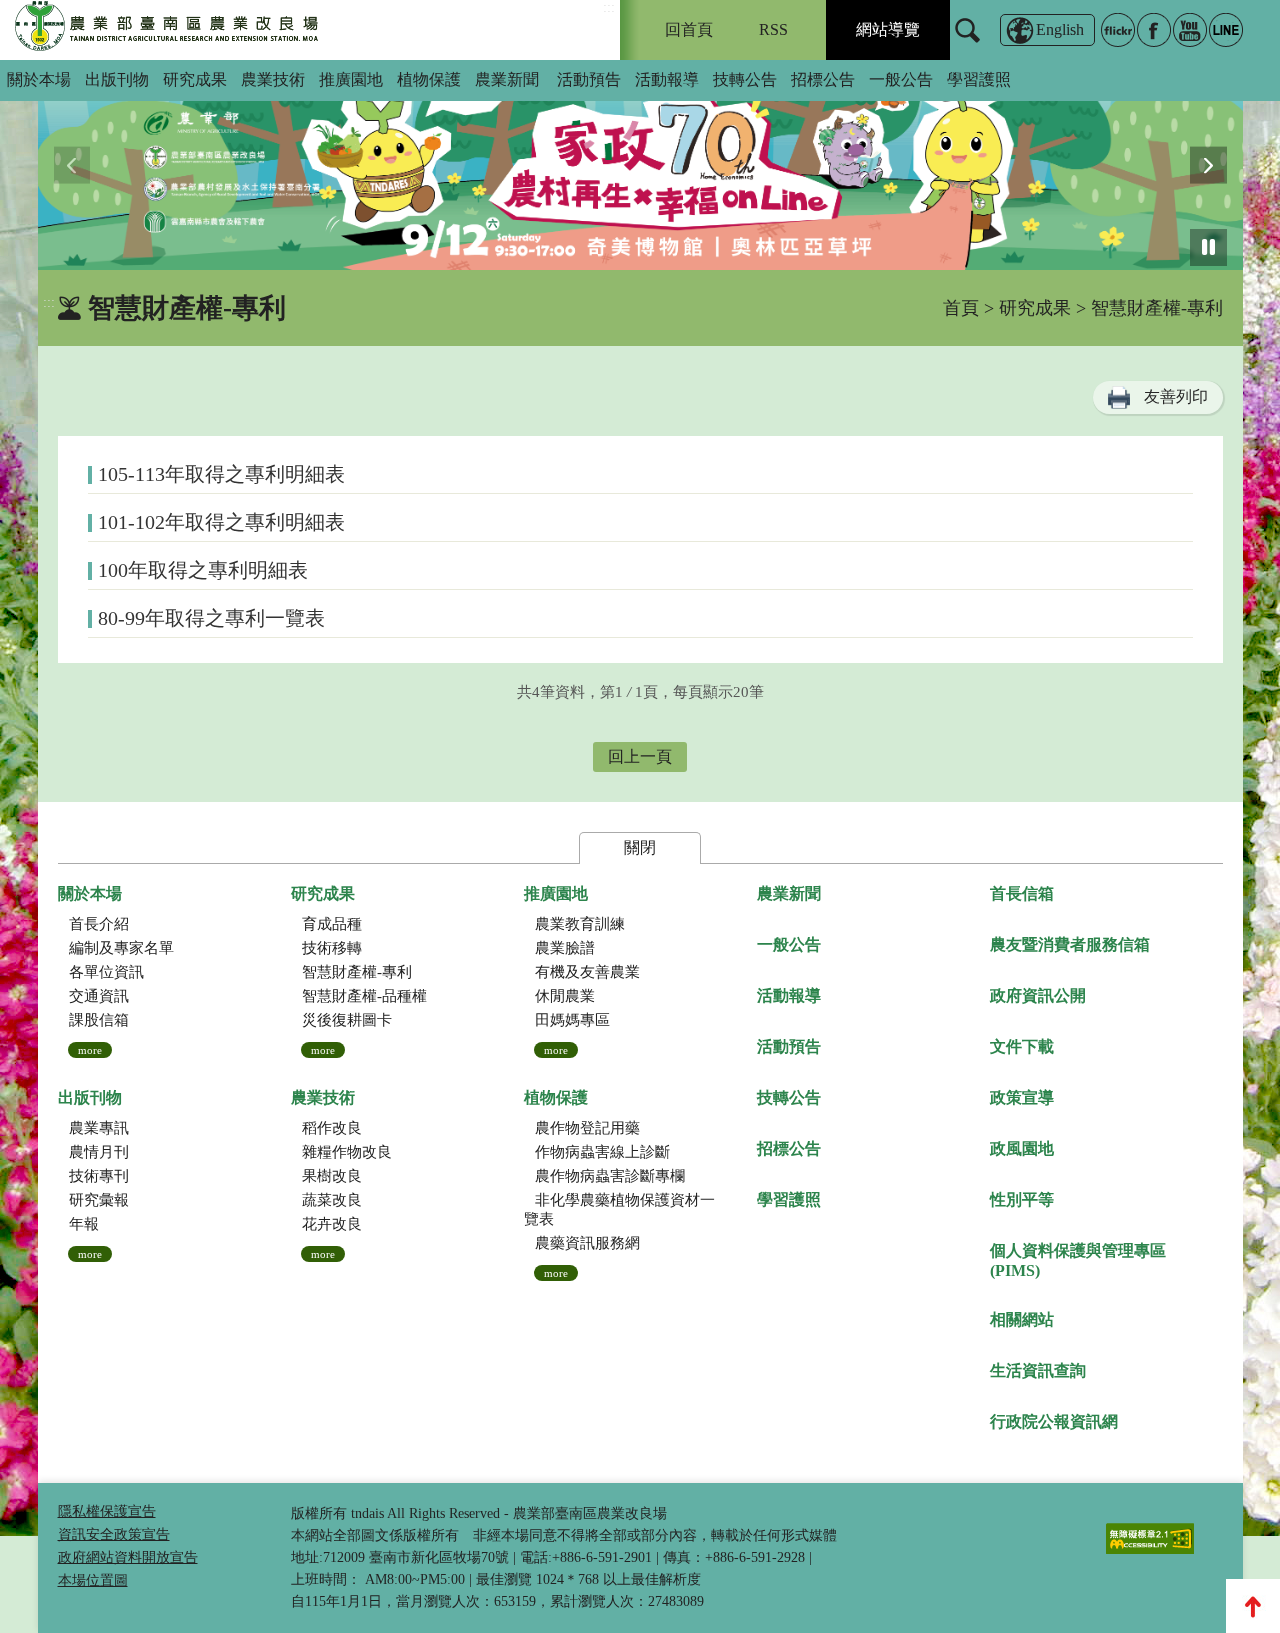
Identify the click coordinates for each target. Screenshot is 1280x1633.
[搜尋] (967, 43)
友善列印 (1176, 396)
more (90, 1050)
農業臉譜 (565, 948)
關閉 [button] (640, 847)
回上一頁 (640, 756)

* * *

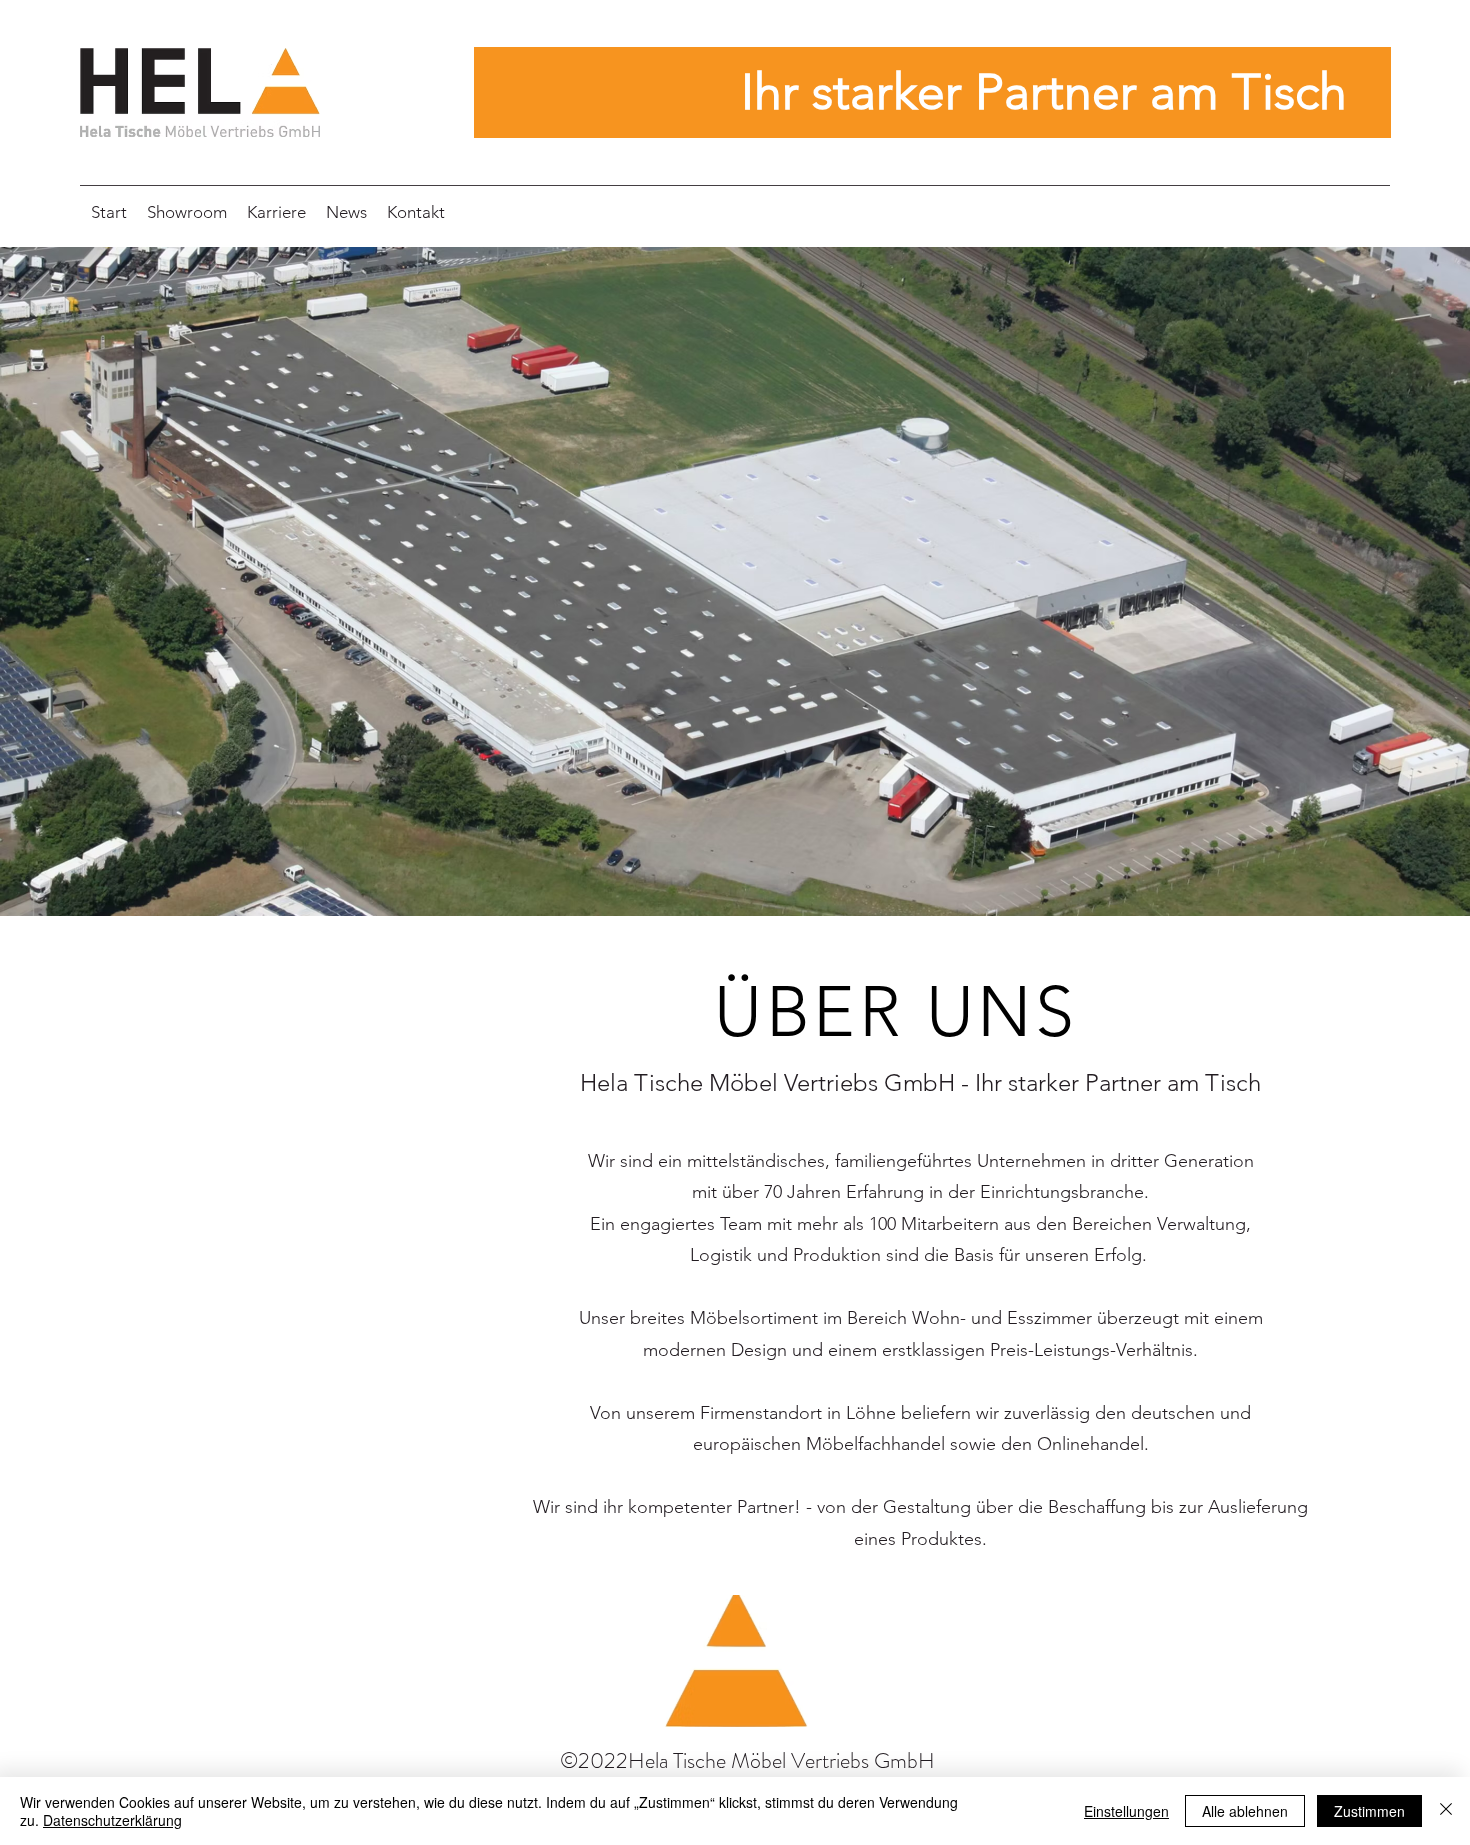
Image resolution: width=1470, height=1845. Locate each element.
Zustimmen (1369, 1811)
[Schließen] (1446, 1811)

## TO DO
Where a line in the entries holds the word "each", copy that line.

## RESPONSE
Identify the click coordinates for each target. Screenshot is 1280x1633.
Image resolution: width=1470, height=1845. Locate each element.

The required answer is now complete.